La petite commune du Finistère a été labellisée par Ecocert avec 3 carottes et a reçu une Victoire des cantines rebelles pour la qualité de sa restauration scolaire. C’est le résultat d’une démarche impliquant élus, personnel municipal et agriculteurs locaux.

ÀRosnoën, commune du Finistère de 985 habitants, 2021 aura été l’année de la cantine scolaire. Au mois de septembre, elle a été labellisée par Ecocert avec 3 carottes, grâce notamment à l’introduction de 66,4 % d’aliments bio. En novembre, elle a été primée aux Victoires des cantines rebelles, organisées par l’association Un Plus Bio, dans la catégorie « Victoire du territoire rebelle ».

La municipalité travaille depuis la fin de la précédente mandature à l’amélioration de sa restauration scolaire. « Des parents d’élèves se plaignaient de la qualité des repas et du gaspillage qui en résultait », raconte Martine Le Guirriec-Morvan, la première adjointe.

L’équipe municipale a tout changé.
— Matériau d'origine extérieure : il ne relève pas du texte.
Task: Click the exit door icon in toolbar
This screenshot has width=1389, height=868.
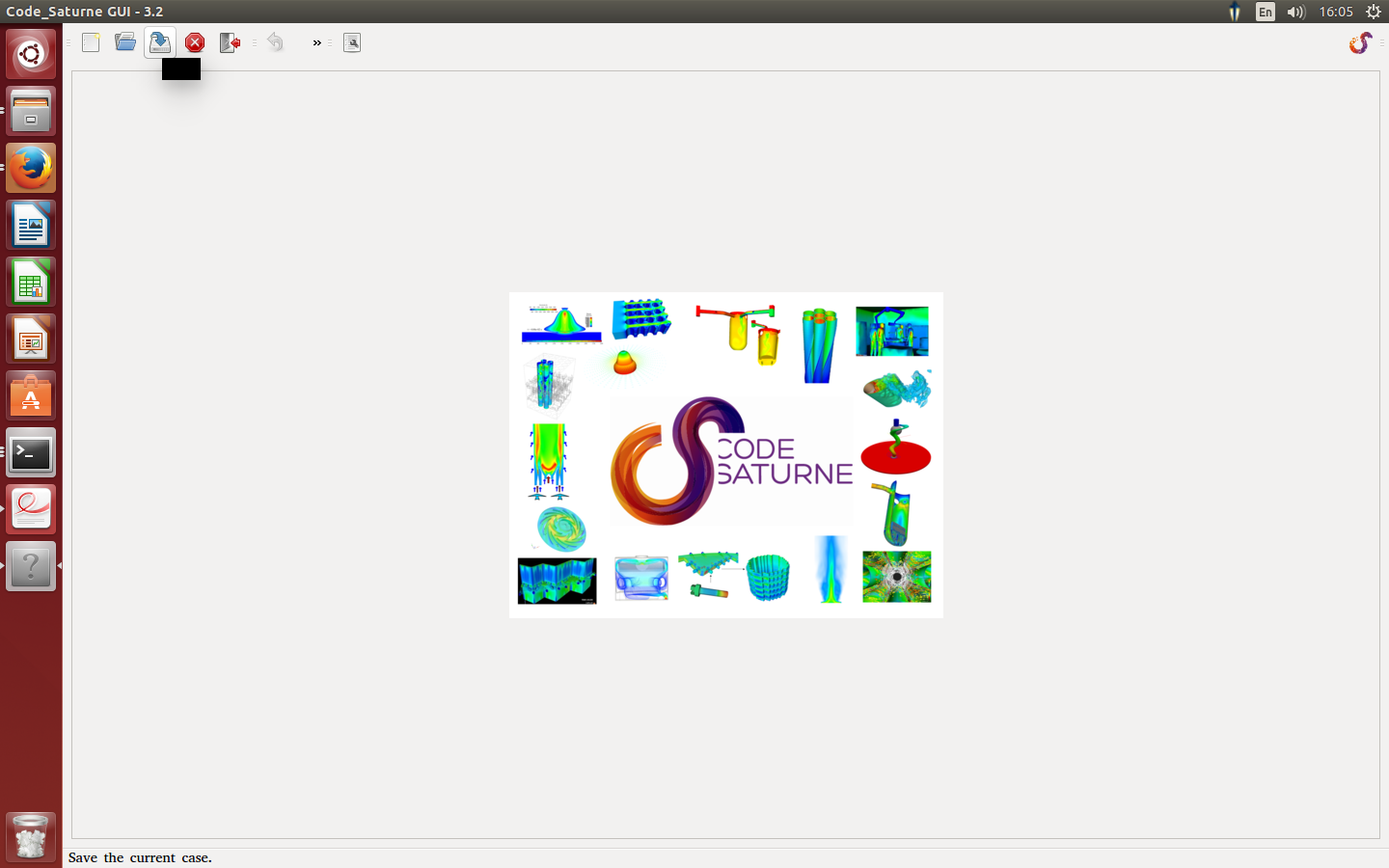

Elle a remis la cuisine en régie alors que jusque-là elle s’approvisionnait auprès d’une cuisine centrale privée, tout en recrutant un chef et du personnel aux petits oignons avec les enfants. Elle a engagé des pourparlers avec les producteurs locaux pratiquant une agriculture extensive et, pour la plupart d’entre eux, bio. « Nous nous approvisionnons localement, dans un rayon de 10 kilomètres, ce qui assure un volume de vente aux producteurs. »

Le restaurant scolaire est devenu ainsi un vecteur de développement et de maintien de l’agriculture paysanne.

Éduquer le goût

Sur la centaine d’élèves inscrits à l’école du village, 95 prennent leur repas à la cantine. Ils bénéficient aussi d’une éducation à l’alimentation avec, dès la maternelle, l’introduction de légumes cuisinés à leur goût.

Sur les menus, le nom du producteur de chaque produit est indiqué. « Ces derniers nous disent qu’ils reçoivent souvent sur leur exploitation des parents venant leur acheter des produits parce que leurs enfants les ont vantés après les avoir mangés à la cantine », confie l’élue. Un signe du succès de la démarche.